An unusually large number of tankers changed ownership in recent months, according to international reports, leading to speculation that Russian oil is being smuggled by untracked aging oil tankers.
Oil analysts say Russia has joined Iran and Venezuela in using shadow oil tankers to ship large volumes of crude oil.
Russia has acquired about 100 of these old tankers in recent months leading up to Monday’s oil sanctions from the U.S. and European Union. Many of the “dark” oil tankers are old, and they turn off their GPS tracking systems while on the high seas so they can transfer oil onto tankers that have no links to Russia, thus laundering the source of the oil. This prevents the oil exports as being flagged by countries taking part in the sanctions against Russia over its invasion of Ukraine.
International vessel traffic can be seen at this vesselfinder.com website. Dark tankers will not necessarily show up on the vessel tracking system, which is satellite assisted.
Ahead of Monday’s European Union embargo on imports of Russian crude oil, which had been announced months in advance, hundreds of tankers that were aging out of service changed ownership to companies not part of the European Union or G7 countries.
Many of those old tankers, which have no insurance from Western companies such as Lloyds, have already shown up at Russian ports to load crude, according to the Houston Chronicle. It is an environmental disaster waiting to happen, OilPrice.com reports.
In March, news reports revealed that Russian oil tankers had averaged 12 “dark activities” per week since the country invaded Ukraine. That activity has now spiked again.
On Monday, European Union’s cap went into effect, limiting Russian oil to $60 a barrel, meaning companies in the EU, as well and United States, Canada, and Australia, are not buying from any entity that breaches the cap for oil originated in Russia.
“The cap on the price of Russian oil transported by sea is designed to affect the country’s exports worldwide, in addition to the EU-wide embargo on Russian crude oil, which comes into force on 5 December and which the UK is also adopting. Countries not party to the deal will only be able to access services such as insurance, shipping and brokerage if they trade Russian oil at or below the $60 cap. As the countries involved in the deal, such as the UK, are the world’s largest service providers, the belief is that most countries and businesses will be forced to comply,” The Guardian wrote last week.
The G7 nations – Canada, France, Germany, Italy, Japan, the UK and US – provide insurance services for 90% of the world’s cargo while Greece, an EU member state, is a major player in the shipping industry, the newspaper explained.
“The cap is aimed at maintaining the flow of oil to countries such as China, India, Turkey and the United Arab Emirates, which have not banned Russian oil imports, while maintaining economic pressure on the Kremlin,” according to the Guardian.
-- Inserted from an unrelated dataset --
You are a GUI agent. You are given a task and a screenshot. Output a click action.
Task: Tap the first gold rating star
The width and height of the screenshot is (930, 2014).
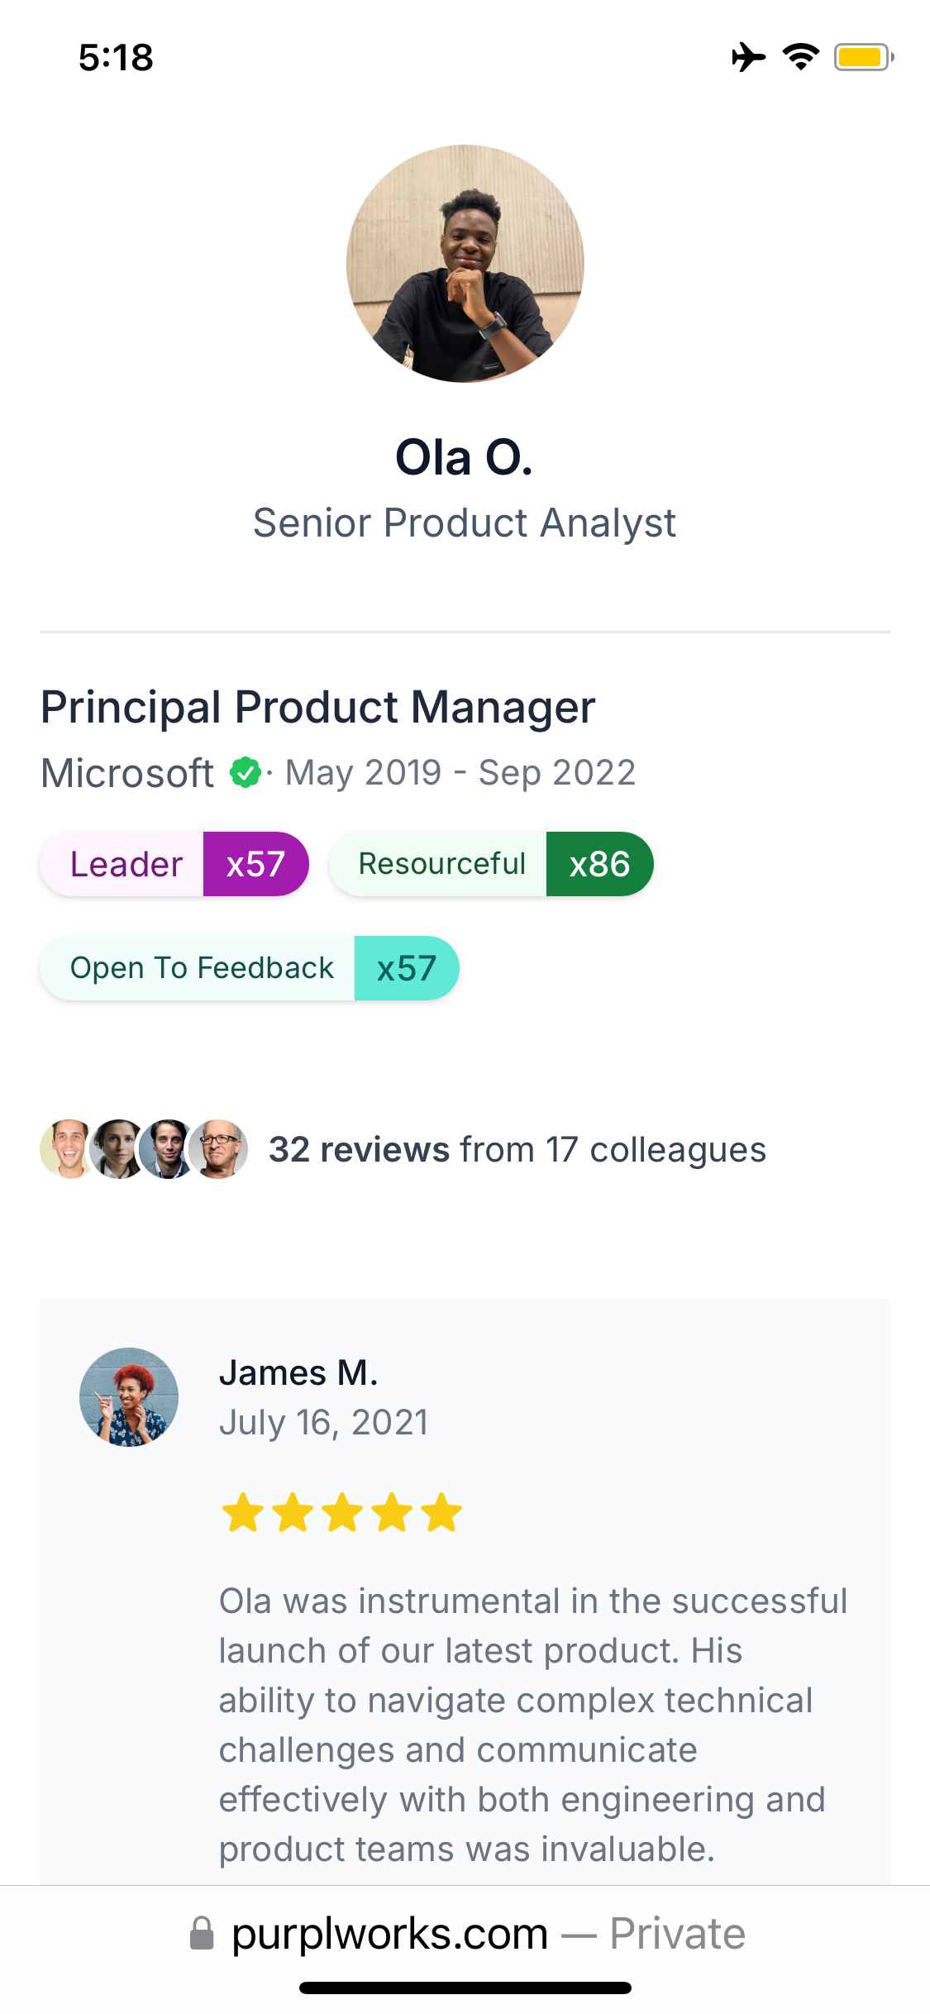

“The monthly average of both so-called dark activities and ship-to-ship operations in the south Atlantic doubled in the September to November period compared with the previous three months, according to an analysis of movements by the maritime intelligence company Windward. There were around 35 incidents of ‘dark activity’ in September, nearly 50 in October and numbers dipped to just over 40 in November,” Guardian reported.
Windward tracked one tanker that went dark and was sailing under a Cameroon flag, then changed its registration and call sign to a Seychelles-based company, and then was spotted in Cape Verde. From there, it moved to the north mid-Atlantic, where it stayed for three days before heading to the coast of Namibia. It was sending out false signals about its location the entire time. After that, it moved to the coast of Angola and stayed put for six days, which is unusual behavior for a tanker at sea. Windward was able to detect a change in the draft of the vessel on Nov. 20, suggesting that the tanker took on oil at that point, from an unknown source.
A traffic jam of oil tankers is reported to have built up in Turkish waters near the Bosporus Strait as Turkey’s government demands proof of insurance cover before allowing ships to pass.